Public reaction to the recent deaths – on the same day – of two very different Azerbaijani figures associated with Islam has highlighted the political-religious divide in this staunchly secular but overwhelmingly Muslim country.
On March 2, leading Azerbaijani theologian and Shia cleric Haji Shahin Hasanli died of a heart attack at his Baku home, aged 48. Hasanli was one of the most prominent religious figures in Azerbaijan. He had been an imam at a Baku mosque and an authorized representative of the Caucasus Muslims Board.
Like just about anyone in Azerbaijan with a position of significant influence, he supported the government of President Ilham Aliyev. During the 2020 Second Karabakh War with Armenia, he motivated soldiers and consoled the families of slain servicemen. In an interview after the war, he praised the president for appearing at a mosque "which he freed from occupation as a winning warrior and showed special respect to God and our religion."
And he was critical of Iran, whose Shia theocratic leaders continue to have tense relations with Aliyev's secular regime and which has been accused of supporting would-be violent Islamist oppositionists, particularly in the occasionally restive Baku suburb of Nardaran.
Hasanli's successful navigation of religion and politics made him a popular, and unifying, figure. So his sudden death at a young age saddened Azerbaijanis across the political spectrum. The funeral was attended by figures from both the ruling party and the opposition.
Across town the very same day, an imprisoned Islamist activist, Sabuhi Salimov, died in a courtroom, also of a heart attack, following a long hunger strike protesting his detention.
Salimov, a member of the Azerbaijan Islam Party, had been arrested in October 2021 by Azerbaijan's State Security Service on suspicion of cooperating with Iran's Islamic Revolution Guards Corps. His arrest came after he had publicly burnt the flag of Israel – Azerbaijan's close ally and Iran's archrival – and allegedly sent footage of the burning to Iran.
He was convicted of treason and sentenced by the Baku Grave Crimes Court to 17 years in prison last November.

» Short exercise A:
From the article on the two Azerbaijani deaths, set down everything from "And he was critical" down to "and the opposition.", word for word.

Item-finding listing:
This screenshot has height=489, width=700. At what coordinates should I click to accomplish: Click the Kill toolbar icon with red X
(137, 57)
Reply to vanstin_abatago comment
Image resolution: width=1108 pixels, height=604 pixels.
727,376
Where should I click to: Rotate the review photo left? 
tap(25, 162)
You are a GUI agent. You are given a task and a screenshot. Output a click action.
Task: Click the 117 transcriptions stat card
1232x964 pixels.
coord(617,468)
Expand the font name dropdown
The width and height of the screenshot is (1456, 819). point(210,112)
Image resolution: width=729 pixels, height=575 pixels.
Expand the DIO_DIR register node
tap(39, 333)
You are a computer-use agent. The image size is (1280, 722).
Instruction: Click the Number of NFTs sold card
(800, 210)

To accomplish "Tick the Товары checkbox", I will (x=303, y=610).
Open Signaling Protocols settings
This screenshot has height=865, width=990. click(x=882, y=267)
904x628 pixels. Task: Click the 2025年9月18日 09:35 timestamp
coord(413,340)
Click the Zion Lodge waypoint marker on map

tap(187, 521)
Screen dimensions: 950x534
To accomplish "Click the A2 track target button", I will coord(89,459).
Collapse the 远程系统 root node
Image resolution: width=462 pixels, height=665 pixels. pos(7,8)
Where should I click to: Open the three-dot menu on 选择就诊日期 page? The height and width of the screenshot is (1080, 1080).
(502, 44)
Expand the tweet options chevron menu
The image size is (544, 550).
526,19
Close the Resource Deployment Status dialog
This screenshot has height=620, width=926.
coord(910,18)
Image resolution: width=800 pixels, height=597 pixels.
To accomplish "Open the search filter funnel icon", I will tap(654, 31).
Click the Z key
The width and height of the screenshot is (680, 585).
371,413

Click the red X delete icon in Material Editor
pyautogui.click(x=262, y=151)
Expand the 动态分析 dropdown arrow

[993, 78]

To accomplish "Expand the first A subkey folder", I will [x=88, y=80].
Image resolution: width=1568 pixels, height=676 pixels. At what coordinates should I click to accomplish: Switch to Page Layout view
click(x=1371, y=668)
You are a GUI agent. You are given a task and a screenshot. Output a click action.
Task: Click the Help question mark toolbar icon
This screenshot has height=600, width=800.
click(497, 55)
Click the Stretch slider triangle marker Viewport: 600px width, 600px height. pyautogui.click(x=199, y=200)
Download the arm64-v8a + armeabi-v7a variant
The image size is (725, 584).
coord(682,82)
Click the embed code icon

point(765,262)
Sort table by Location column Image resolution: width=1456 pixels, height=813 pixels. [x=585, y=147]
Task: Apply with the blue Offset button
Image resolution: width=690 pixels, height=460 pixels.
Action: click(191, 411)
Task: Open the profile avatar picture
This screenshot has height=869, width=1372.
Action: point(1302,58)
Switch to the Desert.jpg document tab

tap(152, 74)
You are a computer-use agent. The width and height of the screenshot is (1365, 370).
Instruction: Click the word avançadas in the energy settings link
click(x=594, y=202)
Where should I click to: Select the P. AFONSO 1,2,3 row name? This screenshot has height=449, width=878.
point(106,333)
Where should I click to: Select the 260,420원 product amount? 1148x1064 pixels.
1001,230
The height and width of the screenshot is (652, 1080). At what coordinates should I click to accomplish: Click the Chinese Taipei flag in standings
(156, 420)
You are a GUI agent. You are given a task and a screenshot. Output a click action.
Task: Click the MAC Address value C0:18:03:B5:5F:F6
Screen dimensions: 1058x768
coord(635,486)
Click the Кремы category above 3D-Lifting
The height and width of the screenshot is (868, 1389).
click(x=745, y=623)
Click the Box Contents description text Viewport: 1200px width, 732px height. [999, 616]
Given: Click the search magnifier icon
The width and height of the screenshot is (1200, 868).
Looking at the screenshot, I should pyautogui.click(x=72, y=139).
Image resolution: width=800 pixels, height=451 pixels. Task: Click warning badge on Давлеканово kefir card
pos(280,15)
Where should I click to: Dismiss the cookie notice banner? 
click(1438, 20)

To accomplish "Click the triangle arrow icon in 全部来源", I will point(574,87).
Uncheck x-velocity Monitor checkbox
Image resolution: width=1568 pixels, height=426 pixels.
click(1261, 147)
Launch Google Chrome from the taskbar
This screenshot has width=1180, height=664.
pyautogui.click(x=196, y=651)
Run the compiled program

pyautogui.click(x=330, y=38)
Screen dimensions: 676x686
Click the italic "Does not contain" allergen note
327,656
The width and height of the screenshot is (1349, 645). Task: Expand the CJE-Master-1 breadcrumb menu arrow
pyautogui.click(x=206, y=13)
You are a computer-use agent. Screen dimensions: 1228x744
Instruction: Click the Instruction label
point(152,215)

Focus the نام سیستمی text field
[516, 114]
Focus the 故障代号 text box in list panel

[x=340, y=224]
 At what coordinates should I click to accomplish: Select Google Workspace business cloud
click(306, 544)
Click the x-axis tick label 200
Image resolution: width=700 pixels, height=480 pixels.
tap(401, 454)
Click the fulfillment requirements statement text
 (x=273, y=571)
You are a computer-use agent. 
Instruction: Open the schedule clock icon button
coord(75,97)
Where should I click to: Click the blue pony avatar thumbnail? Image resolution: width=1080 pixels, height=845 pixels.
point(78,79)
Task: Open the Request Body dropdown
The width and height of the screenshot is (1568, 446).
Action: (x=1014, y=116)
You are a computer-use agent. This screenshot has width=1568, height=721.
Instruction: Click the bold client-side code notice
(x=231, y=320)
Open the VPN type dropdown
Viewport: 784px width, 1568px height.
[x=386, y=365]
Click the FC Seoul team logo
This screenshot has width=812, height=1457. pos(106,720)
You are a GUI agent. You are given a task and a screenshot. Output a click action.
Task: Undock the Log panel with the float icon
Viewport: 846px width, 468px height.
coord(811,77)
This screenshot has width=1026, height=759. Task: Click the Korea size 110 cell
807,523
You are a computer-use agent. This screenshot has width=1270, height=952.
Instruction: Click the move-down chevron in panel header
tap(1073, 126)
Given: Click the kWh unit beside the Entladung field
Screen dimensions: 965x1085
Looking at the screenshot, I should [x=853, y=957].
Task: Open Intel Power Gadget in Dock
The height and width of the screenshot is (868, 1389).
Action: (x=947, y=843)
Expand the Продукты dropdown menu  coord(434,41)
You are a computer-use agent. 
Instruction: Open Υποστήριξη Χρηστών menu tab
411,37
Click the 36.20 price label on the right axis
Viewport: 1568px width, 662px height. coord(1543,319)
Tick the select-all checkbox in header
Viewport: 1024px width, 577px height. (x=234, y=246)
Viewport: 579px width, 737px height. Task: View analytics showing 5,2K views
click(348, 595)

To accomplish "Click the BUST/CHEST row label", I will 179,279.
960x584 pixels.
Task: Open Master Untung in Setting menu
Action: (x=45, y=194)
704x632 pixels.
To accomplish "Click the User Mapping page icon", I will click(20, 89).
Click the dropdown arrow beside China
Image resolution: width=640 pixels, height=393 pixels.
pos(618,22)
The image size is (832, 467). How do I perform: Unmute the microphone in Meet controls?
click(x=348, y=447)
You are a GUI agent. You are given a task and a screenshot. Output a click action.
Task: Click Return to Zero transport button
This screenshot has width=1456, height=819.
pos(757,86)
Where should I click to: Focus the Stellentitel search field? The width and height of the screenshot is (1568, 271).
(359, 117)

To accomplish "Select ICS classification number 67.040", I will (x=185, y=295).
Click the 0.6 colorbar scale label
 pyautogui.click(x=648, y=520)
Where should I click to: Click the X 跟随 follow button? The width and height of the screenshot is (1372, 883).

» Short exercise B:
In the item-finding listing, extract everything from the line containing "Given: Click the kWh" down to the line containing "Viewport: 1024px width, 577px". Include both of those lines and reproduce each one without any change.

» Output A:
And he was critical of Iran, whose Shia theocratic leaders continue to have tense relations with Aliyev's secular regime and which has been accused of supporting would-be violent Islamist oppositionists, particularly in the occasionally restive Baku suburb of Nardaran.
Hasanli's successful navigation of religion and politics made him a popular, and unifying, figure. So his sudden death at a young age saddened Azerbaijanis across the political spectrum. The funeral was attended by figures from both the ruling party and the opposition.

» Output B:
Given: Click the kWh unit beside the Entladung field
Screen dimensions: 965x1085
Looking at the screenshot, I should [x=853, y=957].
Task: Open Intel Power Gadget in Dock
The height and width of the screenshot is (868, 1389).
Action: (x=947, y=843)
Expand the Продукты dropdown menu  coord(434,41)
You are a computer-use agent. 
Instruction: Open Υποστήριξη Χρηστών menu tab
411,37
Click the 36.20 price label on the right axis
Viewport: 1568px width, 662px height. coord(1543,319)
Tick the select-all checkbox in header
Viewport: 1024px width, 577px height. (x=234, y=246)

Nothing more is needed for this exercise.